Update the recovery file whenever continuity matters, especially when:

  • a task is in progress
  • task state changes
  • a task becomes blocked
  • a decision is made
  • a new instruction changes workflow
  • a user preference becomes clear
  • priority changes
  • model switch, account switch, reset, compaction, restart, shutdown, crash risk, or migration may occur
  • a background job, cron job, or delegated agent is created
  • a file path, command, service, host, job ID, or commit hash is essential to continue later

Checkpoint before likely continuity breaks. Do not wait until context is already lost.

What to Save Where

InformationSession StateDaily MemoryLong-Term Memory
Current task and next stepYesYesNo
Temporary blockerYesYesNo
Completed task evidenceOptionalYesNo
Durable user preferenceYes if operationally relevantYesYes
Standing operating ruleYes if activeYesYes
File path needed tomorrowYesYesMaybe
One-off detail unlikely to matterNoOptionalNo
Credentials/secretsAvoid plaintextAvoid plaintextAvoid plaintext

Privacy and Shared-Chat Rule

Before reading or exposing durable memory, consider the chat context.

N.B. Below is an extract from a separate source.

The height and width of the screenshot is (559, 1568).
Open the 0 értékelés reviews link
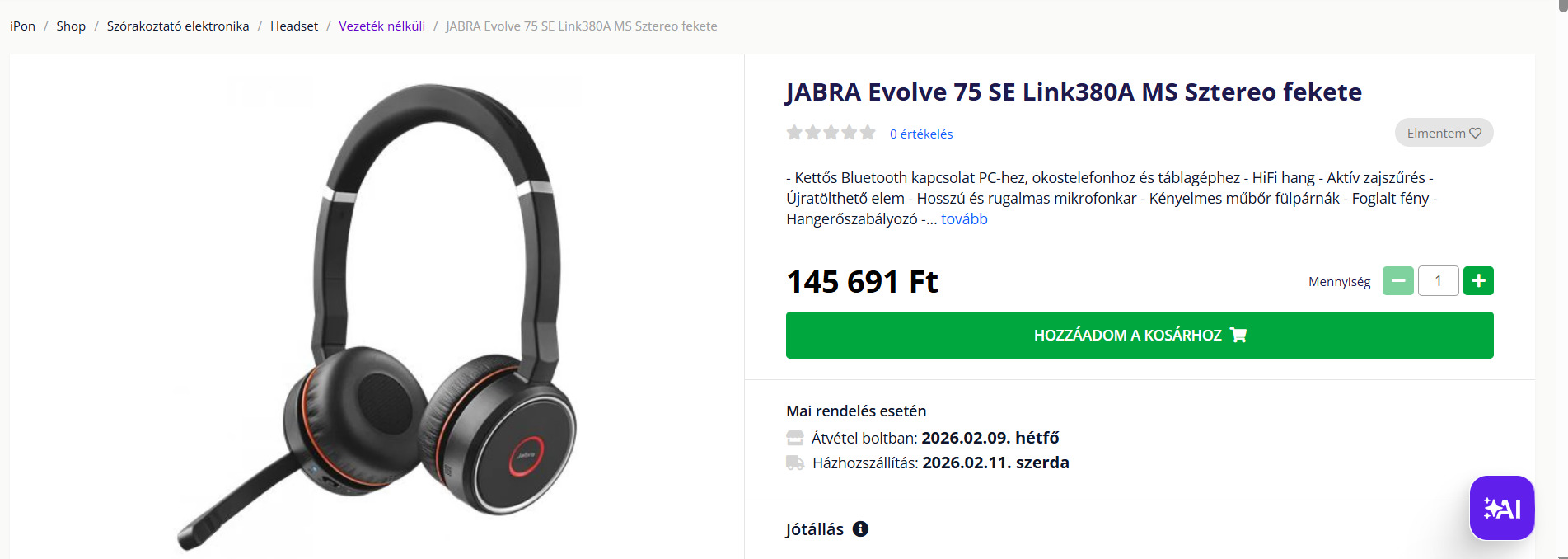click(x=921, y=134)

  • In private/direct owner sessions, MEMORY.md may usually be read if available.
  • In group/shared sessions, avoid exposing private memory unless the user explicitly authorizes it and the content is safe to share.
  • Never paste sensitive memory into chat unnecessarily.
  • Do not store secrets in plaintext unless the user explicitly instructs it and the environment policy allows it.

Adoption Procedure

When first installing or adopting this protocol for an agent:

  1. Choose the recovery filename:
    • existing agent-specific name, or
    • default SESSION-STATE.md.
  2. Create the file if missing.
  3. Populate it with the current operational state using the required structure.
  4. Create memory/ if missing.
  5. Create today's memory/YYYY-MM-DD.md if useful.
  6. Confirm the user's preferred trigger phrases.
  7. Begin using the file immediately.

First-adoption checklist:

- [ ] Recovery file exists at workspace root
- [ ] Required sections are present
- [ ] Today's daily memory file exists or is intentionally absent
- [ ] Durable rules are in MEMORY.md when appropriate
- [ ] Trigger phrases are documented
- [ ] Next restart action is clear

Recovery Output Pattern

After recovery, keep the user-facing answer concise:

Recovered.

Current mission: <one line>
Next step: <one line>
Blocker: <none / one line>

If the trigger requires immediate continuation and no report is needed, continue work instead of summarizing.

Quality Rules

  • Keep SESSION-STATE.md short and operational.
  • Use bullets, not essays.
  • Record decisions and next steps, not every conversation detail.
  • Daily memory can hold more detail.
  • Long-term memory is for durable rules only.
  • Files beat chat history.
  • After recovery, act if the path is clear.
  • If unsure whether something is durable, write it to daily memory first; promote later if it recurs.

Minimal Example

# SESSION-STATE.md

Last Updated: 2026-04-30 20:05 SGT
Agent: workspace assistant
Workspace: /path/to/workspace

## Current Mission
- Prepare a reusable file-based recovery protocol for future sessions.

## Active Tasks
- [ ] Review the draft skill — confirm whether it is ready to install or publish.

## Latest Decisions
- Use files as the source of truth when chat history and memory files disagree.

## Blockers
- Awaiting user approval before public publishing.

## Important User Preferences
- Keep recovery files short, operational, and easy for a fresh agent to follow.
- Reply exactly `Done` after completing a save triggered by `Put it in memory`.

## Next Step If Session Restarts
- Read this file, then continue from the active task list without relying on chat history.